This document is intended to help describe how to undertake analyses introduced as examples in the Fourth Edition of (2014) by De Veaux, Velleman, and Bock. More information about the book can be found at http://wps.aw.com/aw_deveaux_stats_series. This file as well as the associated R Markdown reproducible analysis source file used to create it can be found at http://nhorton.people.amherst.edu/sdm4.
This work leverages initiatives undertaken by Project MOSAIC (http://www.mosaic-web.org), an NSF-funded effort to improve the teaching of statistics, calculus, science and computing in the undergraduate curriculum. In particular, we utilize the mosaic
package, which was written to simplify the use of R for introductory statistics courses. A short summary of the R needed to teach introductory statistics can be found in the mosaic package vignettes (http://cran.r-project.org/web/packages/mosaic).
See Figure 4.1 on page 85
library(mosaic); library(readr)
options(digits=3)
Hopkins <-
read_delim("http://nhorton.people.amherst.edu/sdm4/data/Hopkins_Forest_2011.txt", delim="\t")
names(Hopkins)
## [1] "Season" "AvgWindSpeed" "Month" "Day"

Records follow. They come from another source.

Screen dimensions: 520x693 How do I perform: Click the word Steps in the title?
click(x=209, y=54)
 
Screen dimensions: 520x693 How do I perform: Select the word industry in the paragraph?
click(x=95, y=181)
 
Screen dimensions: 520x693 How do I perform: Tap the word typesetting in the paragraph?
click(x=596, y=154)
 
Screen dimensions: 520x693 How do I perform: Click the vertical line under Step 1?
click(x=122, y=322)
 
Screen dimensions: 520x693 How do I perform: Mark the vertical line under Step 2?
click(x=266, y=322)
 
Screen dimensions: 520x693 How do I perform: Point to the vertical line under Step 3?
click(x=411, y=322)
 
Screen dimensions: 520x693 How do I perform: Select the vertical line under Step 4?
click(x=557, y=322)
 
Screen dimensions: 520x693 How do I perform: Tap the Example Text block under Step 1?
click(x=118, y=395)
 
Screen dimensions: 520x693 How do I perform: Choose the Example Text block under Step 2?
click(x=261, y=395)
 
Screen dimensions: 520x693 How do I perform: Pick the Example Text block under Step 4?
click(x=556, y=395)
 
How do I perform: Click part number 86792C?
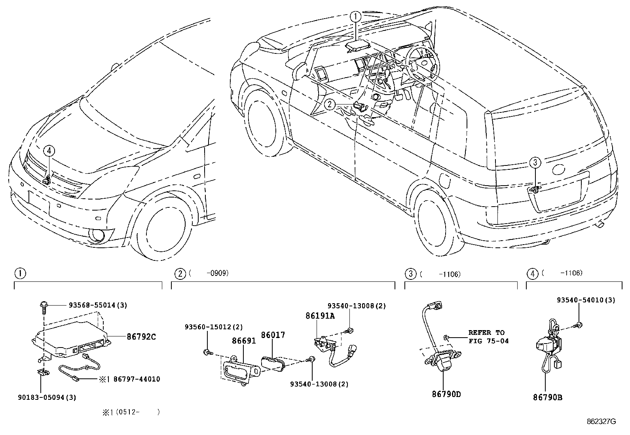141,337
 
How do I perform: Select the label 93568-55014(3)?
98,305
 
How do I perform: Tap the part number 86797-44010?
137,379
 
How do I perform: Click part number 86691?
244,340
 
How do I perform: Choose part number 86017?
273,335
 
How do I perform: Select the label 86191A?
320,316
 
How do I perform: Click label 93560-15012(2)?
214,327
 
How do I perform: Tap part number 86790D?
446,394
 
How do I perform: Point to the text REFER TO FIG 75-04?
488,336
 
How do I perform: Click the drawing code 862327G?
601,422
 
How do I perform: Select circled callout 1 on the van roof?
355,17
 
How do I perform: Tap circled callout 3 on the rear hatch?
535,162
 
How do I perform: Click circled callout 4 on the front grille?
49,151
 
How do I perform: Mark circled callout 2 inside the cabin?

## [5] "DayofYear" "AvgTempC" "AvgTempF" "MaxWindSpeed"
## [9] "AvgBarom" "Precip"
histogram(~ AvgWindSpeed, width=0.5, center=0.24,
xlab="Average wind speed (mph)", data=Hopkins)
Here we reproduce Figure 4.2 on page 85
Hopkins <- mutate(Hopkins,
Summer = Month >= 4 & Month <= 9,
Winter = !Summer
)
histogram(~ AvgWindSpeed, width=0.5, center=0.24,
xlab="Average summer wind speed (mph)", data=filter(Hopkins, Summer==TRUE))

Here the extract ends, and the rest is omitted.